Saved data entries:
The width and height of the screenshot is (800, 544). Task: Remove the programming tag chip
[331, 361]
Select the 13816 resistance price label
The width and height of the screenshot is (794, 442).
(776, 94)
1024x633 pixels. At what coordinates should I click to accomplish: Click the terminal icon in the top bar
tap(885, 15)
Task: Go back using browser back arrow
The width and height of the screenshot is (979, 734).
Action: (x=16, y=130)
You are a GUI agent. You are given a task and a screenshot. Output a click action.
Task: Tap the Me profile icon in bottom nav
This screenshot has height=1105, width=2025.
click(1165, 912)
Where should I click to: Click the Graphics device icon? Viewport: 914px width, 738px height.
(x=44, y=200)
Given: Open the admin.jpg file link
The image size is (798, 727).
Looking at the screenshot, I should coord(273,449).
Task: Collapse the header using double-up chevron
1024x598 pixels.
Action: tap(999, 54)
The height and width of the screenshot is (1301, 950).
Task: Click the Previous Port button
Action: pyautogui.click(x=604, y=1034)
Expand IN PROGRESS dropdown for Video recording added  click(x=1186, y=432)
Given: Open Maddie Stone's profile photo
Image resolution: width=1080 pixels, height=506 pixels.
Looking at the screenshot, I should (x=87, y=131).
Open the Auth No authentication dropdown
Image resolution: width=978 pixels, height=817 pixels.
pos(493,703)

Task to carry out -
Copy every line from the records that holds the string "dropdown".

Solution -
Expand IN PROGRESS dropdown for Video recording added  click(x=1186, y=432)
Open the Auth No authentication dropdown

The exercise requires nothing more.